- Tazeh Kand-e Qadim Location within Iran
- Coordinates: 39°06′17″N 44°54′20″E﻿ / ﻿39.10472°N 44.90556°E
- Country: Iran
- Province: West Azerbaijan
- County: Showt
- District: Qarah Quyun
- Rural District: Qarah Quyun-e Jonubi

Population (2016)
- • Total: 2,087
- Time zone: UTC+3:30 (IRST)

= Tazeh Kand-e Qadim, West Azerbaijan =

Village in West Azerbaijan province, Iran

Tazeh Kand-e Qadim (تازه كند قديم) (Note: Also romanized as Tāzeh Kand-e Qadīm; formerly known as Tazeh Kand (تازه كند), also romanized as Tāzeh Kand and Tāzehkand; also known as Mollā Qolī and Tāzeh Kand-e Qarah Qūyūn (تازه كندقره قويون)) is a village in Qarah Quyun-e Jonubi Rural District of Qarah Quyun District in Showt County, West Azerbaijan province, Iran.

==Demographics==
===Population===
At the time of the 2006 National Census, the village's population was 1,902 in 494 households, when it was in the former Showt District of Maku County.
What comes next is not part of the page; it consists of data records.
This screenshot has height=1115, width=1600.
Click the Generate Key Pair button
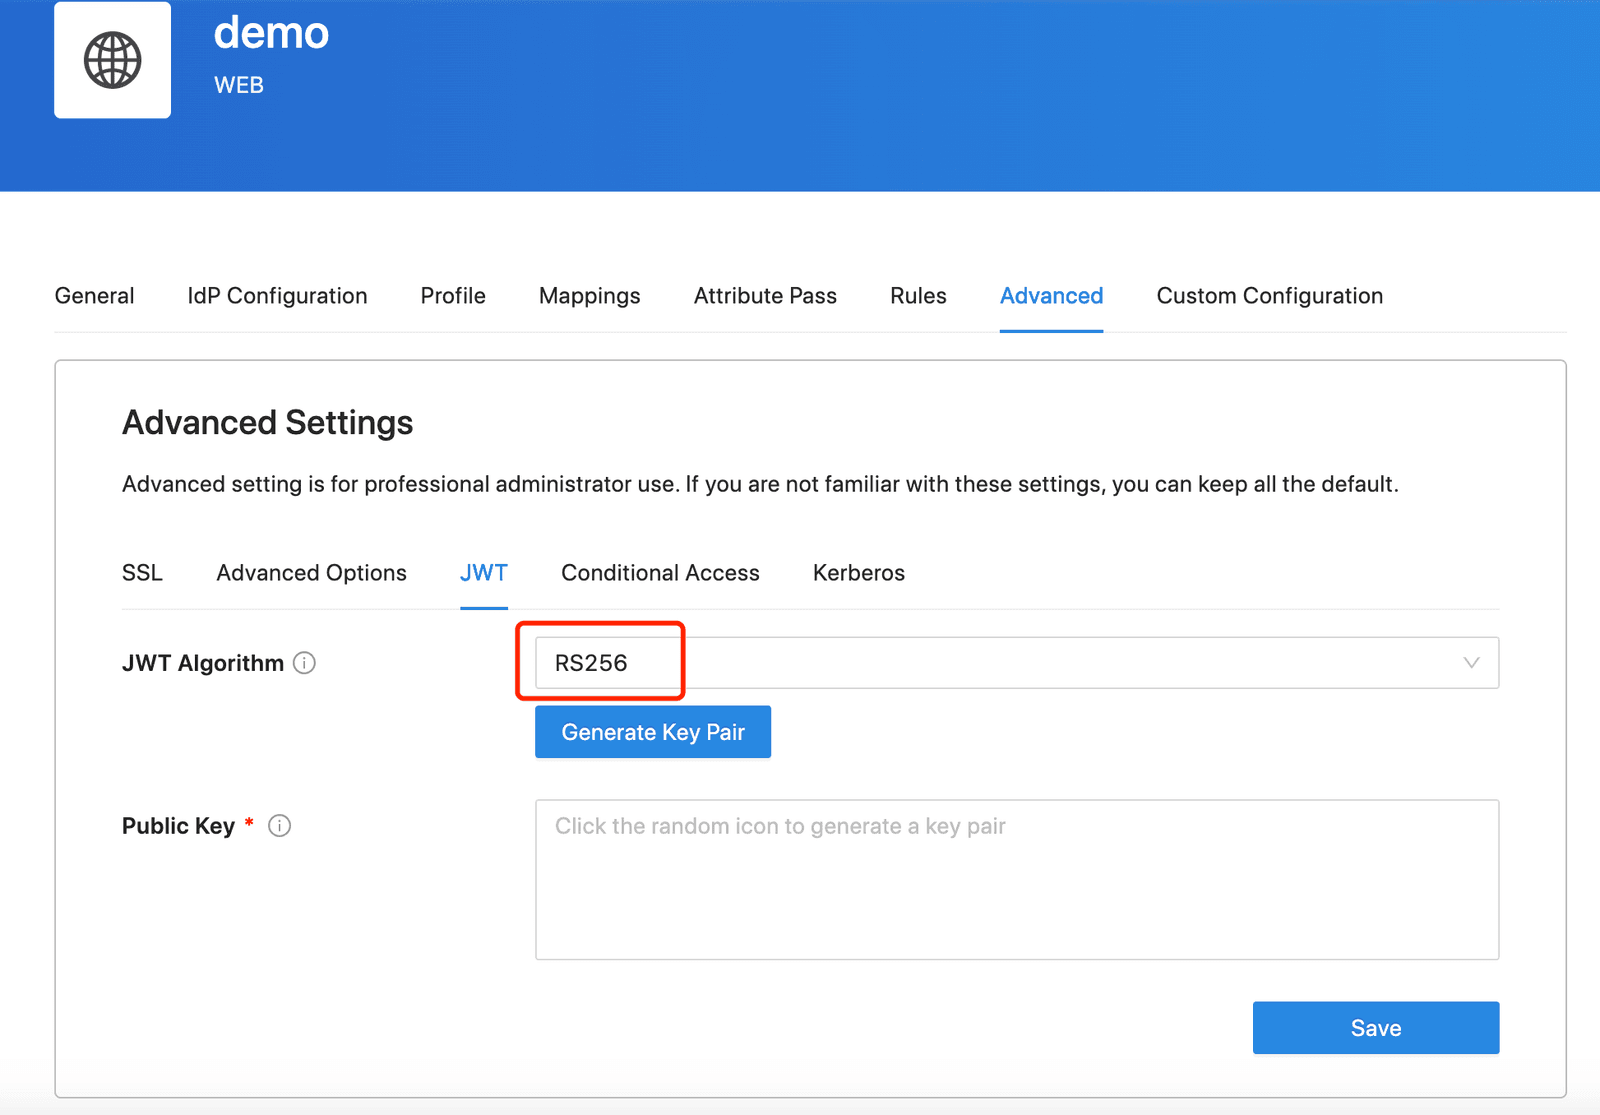(x=653, y=732)
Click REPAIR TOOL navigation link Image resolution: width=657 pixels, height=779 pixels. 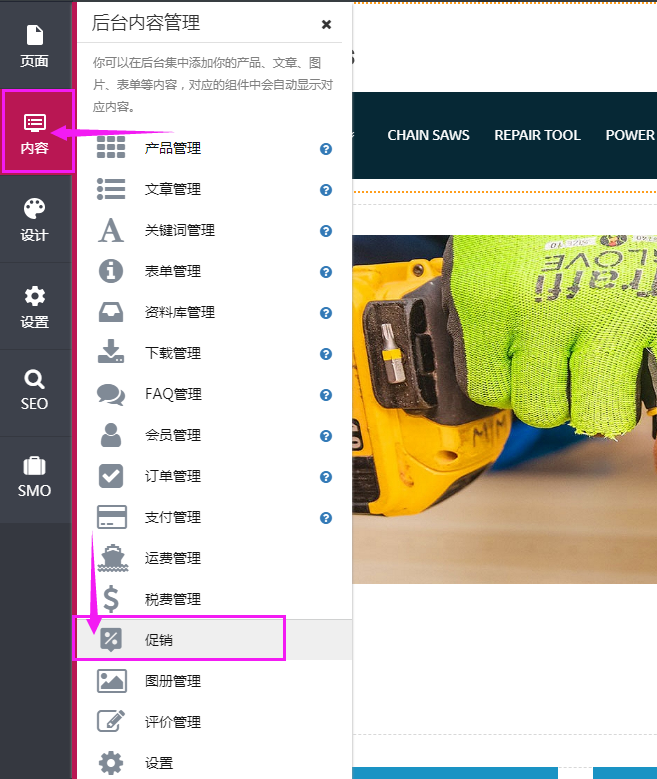pyautogui.click(x=537, y=136)
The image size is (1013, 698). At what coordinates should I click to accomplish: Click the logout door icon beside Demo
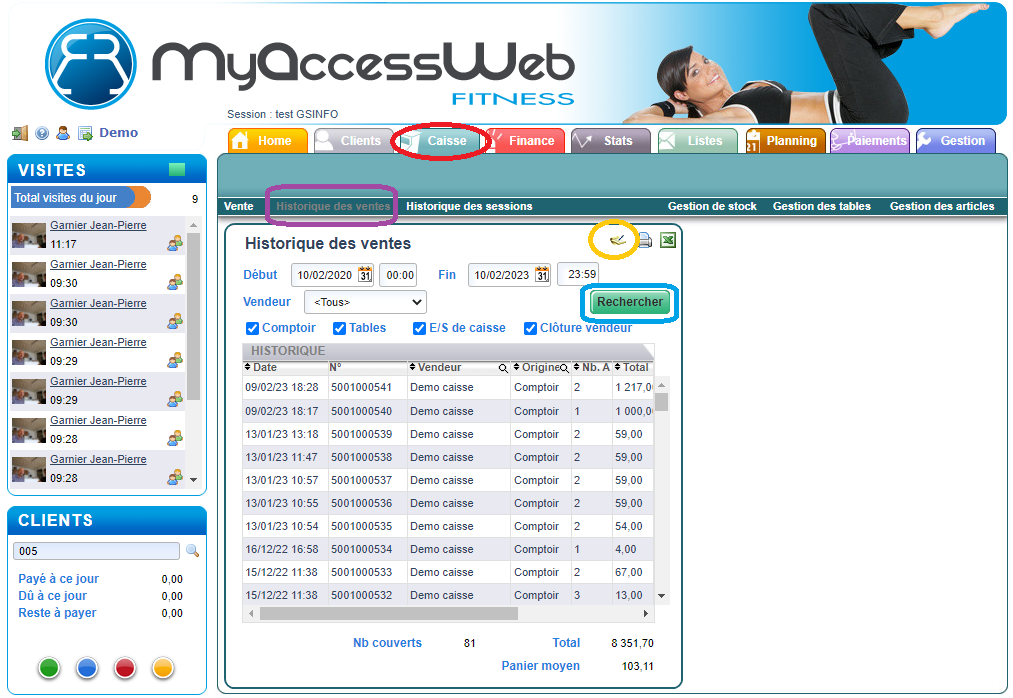pos(20,133)
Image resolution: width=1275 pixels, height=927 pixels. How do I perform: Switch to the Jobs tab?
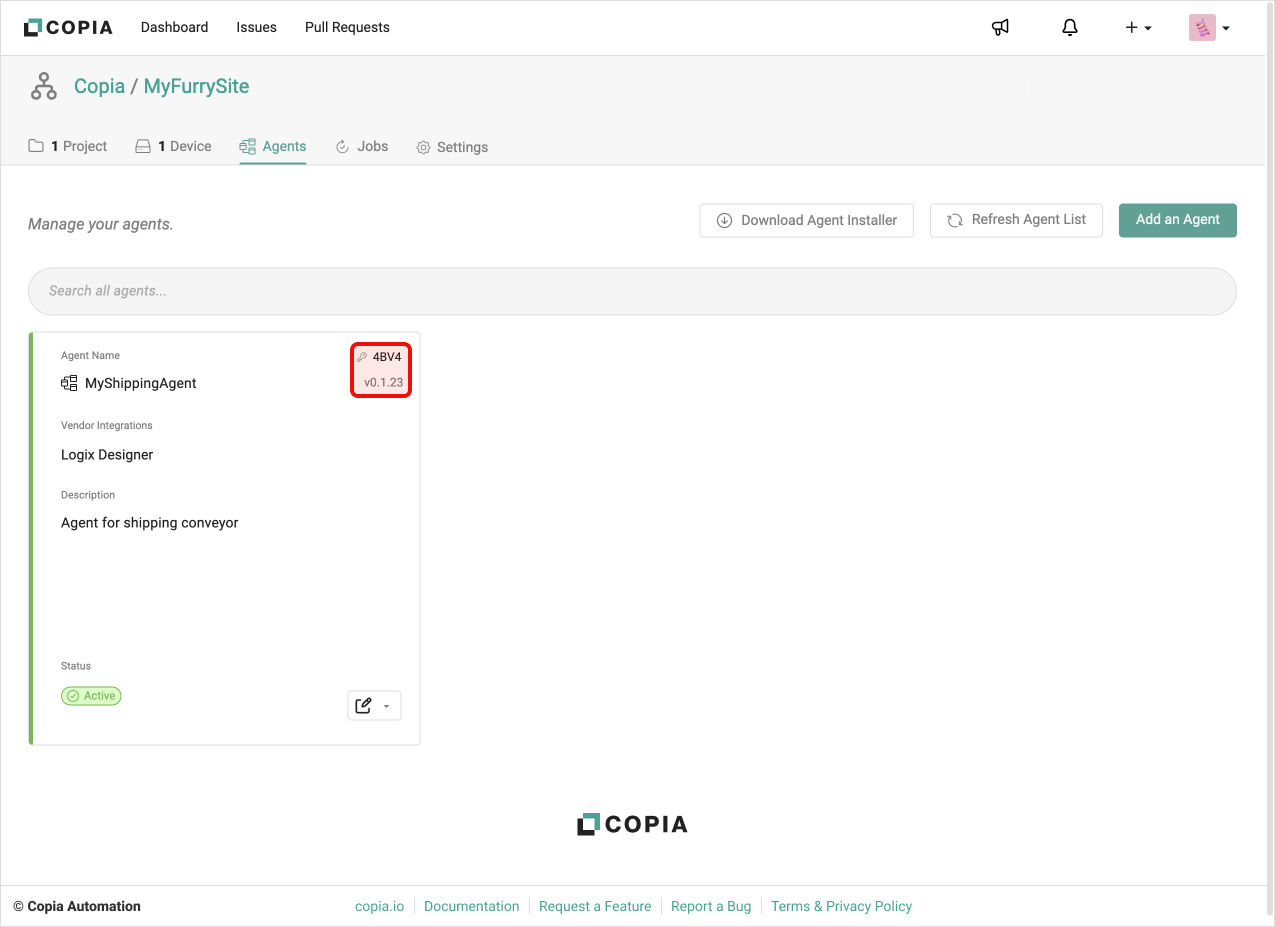tap(361, 146)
The following census in 2011 counted 1,910 people in 577 households, by which time the district had been separated from the county in the establishment of Showt County. The rural district was transferred to the new Qarah Quyun District. The 2016 census measured the population of the village as 2,087 people in 649 households. It was the most populous village in its rural district.